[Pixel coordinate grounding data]
------------------------------------------------------------------------
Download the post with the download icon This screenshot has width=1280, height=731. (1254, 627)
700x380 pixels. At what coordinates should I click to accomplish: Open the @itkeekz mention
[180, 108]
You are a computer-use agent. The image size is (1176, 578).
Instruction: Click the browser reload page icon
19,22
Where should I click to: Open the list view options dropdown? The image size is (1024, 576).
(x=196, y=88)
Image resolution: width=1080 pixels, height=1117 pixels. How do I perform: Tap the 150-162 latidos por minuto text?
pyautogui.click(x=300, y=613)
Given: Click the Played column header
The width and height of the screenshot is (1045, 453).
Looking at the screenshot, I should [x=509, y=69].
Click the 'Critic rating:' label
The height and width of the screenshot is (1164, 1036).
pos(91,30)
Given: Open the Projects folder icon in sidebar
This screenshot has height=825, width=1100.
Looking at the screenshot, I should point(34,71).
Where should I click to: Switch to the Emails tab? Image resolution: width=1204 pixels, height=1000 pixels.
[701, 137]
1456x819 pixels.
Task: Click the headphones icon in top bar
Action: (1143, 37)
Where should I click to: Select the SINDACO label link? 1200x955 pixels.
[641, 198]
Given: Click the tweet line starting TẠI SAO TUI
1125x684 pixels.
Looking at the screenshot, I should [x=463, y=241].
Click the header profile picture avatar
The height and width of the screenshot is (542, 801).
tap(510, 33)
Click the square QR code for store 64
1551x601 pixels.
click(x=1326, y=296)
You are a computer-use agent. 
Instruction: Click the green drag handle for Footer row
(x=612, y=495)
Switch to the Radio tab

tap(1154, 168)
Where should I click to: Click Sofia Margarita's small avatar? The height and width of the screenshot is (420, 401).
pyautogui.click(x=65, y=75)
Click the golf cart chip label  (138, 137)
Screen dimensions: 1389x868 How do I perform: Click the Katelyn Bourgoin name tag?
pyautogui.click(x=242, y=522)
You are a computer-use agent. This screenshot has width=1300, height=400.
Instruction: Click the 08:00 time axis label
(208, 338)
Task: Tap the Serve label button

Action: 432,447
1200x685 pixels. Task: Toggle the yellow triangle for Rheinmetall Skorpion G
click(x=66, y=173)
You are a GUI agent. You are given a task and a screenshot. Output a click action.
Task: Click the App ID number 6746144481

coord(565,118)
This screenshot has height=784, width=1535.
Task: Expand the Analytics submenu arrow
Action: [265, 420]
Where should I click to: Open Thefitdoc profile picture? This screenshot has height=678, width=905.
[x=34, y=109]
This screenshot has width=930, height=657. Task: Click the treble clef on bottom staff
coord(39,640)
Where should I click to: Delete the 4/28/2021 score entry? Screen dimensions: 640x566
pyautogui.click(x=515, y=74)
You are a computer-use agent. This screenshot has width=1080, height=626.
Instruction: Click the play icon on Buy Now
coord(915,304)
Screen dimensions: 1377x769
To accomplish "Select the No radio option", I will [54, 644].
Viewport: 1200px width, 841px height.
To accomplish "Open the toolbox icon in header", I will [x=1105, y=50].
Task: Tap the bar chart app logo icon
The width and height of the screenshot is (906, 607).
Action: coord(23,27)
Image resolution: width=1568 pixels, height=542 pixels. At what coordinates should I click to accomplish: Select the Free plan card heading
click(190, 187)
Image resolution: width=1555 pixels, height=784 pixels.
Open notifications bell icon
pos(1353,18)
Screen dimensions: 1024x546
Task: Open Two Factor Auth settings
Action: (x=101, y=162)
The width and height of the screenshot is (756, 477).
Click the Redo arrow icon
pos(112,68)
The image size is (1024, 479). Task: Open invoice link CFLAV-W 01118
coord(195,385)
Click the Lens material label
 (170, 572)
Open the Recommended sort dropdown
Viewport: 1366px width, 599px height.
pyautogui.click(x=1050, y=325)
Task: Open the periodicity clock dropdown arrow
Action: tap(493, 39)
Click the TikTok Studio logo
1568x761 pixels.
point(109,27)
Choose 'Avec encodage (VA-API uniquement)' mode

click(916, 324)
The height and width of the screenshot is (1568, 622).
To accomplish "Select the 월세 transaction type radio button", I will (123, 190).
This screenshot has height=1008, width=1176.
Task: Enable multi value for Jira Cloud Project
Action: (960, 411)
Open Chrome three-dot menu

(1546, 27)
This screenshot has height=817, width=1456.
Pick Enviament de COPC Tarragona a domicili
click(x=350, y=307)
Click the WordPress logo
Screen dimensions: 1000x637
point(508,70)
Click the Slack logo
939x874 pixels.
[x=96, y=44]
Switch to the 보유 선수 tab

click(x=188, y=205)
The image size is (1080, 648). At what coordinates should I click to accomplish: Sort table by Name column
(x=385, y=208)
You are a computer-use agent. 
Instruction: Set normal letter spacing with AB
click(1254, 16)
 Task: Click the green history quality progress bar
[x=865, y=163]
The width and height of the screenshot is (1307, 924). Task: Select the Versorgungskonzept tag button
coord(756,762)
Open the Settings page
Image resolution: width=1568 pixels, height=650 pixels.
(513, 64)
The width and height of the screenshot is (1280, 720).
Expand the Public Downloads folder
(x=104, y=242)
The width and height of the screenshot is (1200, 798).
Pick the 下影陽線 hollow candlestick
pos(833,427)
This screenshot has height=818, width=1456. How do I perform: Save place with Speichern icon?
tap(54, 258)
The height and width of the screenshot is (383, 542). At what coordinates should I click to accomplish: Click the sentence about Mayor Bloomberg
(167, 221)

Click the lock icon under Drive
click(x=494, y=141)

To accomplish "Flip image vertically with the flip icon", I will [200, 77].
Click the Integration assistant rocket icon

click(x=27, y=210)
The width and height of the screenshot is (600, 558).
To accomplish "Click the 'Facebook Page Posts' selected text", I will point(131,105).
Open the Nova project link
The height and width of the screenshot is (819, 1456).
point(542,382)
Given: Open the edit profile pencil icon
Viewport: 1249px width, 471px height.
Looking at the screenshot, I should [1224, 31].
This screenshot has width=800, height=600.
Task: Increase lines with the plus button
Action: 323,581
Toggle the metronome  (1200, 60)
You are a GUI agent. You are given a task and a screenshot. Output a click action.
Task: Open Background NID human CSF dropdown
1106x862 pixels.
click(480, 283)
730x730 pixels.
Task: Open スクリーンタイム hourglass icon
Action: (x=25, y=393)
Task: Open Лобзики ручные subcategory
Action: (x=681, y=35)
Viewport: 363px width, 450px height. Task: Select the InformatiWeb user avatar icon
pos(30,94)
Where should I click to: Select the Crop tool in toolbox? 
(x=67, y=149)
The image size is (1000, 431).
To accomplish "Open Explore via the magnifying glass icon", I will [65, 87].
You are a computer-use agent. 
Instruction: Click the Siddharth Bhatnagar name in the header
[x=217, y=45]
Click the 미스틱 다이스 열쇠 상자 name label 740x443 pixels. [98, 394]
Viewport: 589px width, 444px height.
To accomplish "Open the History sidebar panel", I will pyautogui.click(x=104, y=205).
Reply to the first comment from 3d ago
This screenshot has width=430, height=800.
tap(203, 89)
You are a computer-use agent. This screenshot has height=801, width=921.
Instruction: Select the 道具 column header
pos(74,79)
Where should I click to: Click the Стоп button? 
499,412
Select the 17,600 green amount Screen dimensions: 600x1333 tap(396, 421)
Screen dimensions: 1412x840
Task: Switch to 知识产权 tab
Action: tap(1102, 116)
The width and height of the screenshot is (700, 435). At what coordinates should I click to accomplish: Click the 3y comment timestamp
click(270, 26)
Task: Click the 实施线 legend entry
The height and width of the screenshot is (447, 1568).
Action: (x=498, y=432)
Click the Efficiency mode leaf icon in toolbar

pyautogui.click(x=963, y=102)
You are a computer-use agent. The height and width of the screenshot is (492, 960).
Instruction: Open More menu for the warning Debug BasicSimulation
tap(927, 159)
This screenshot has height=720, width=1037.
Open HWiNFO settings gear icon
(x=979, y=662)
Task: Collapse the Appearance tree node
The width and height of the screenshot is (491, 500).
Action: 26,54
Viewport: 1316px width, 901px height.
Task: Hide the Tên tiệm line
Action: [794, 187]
------------------------------------------------------------------------
* **Work request**:
Please return only the lines above, starting at the line that has "Click the lock icon under Drive" and ending at the line that has "Given: Open the edit profile pencil icon", keeping both and leaving each one unchanged.

* **Output of the exercise**:
Click the lock icon under Drive
click(x=494, y=141)

To accomplish "Flip image vertically with the flip icon", I will [200, 77].
Click the Integration assistant rocket icon

click(x=27, y=210)
The width and height of the screenshot is (600, 558).
To accomplish "Click the 'Facebook Page Posts' selected text", I will point(131,105).
Open the Nova project link
The height and width of the screenshot is (819, 1456).
point(542,382)
Given: Open the edit profile pencil icon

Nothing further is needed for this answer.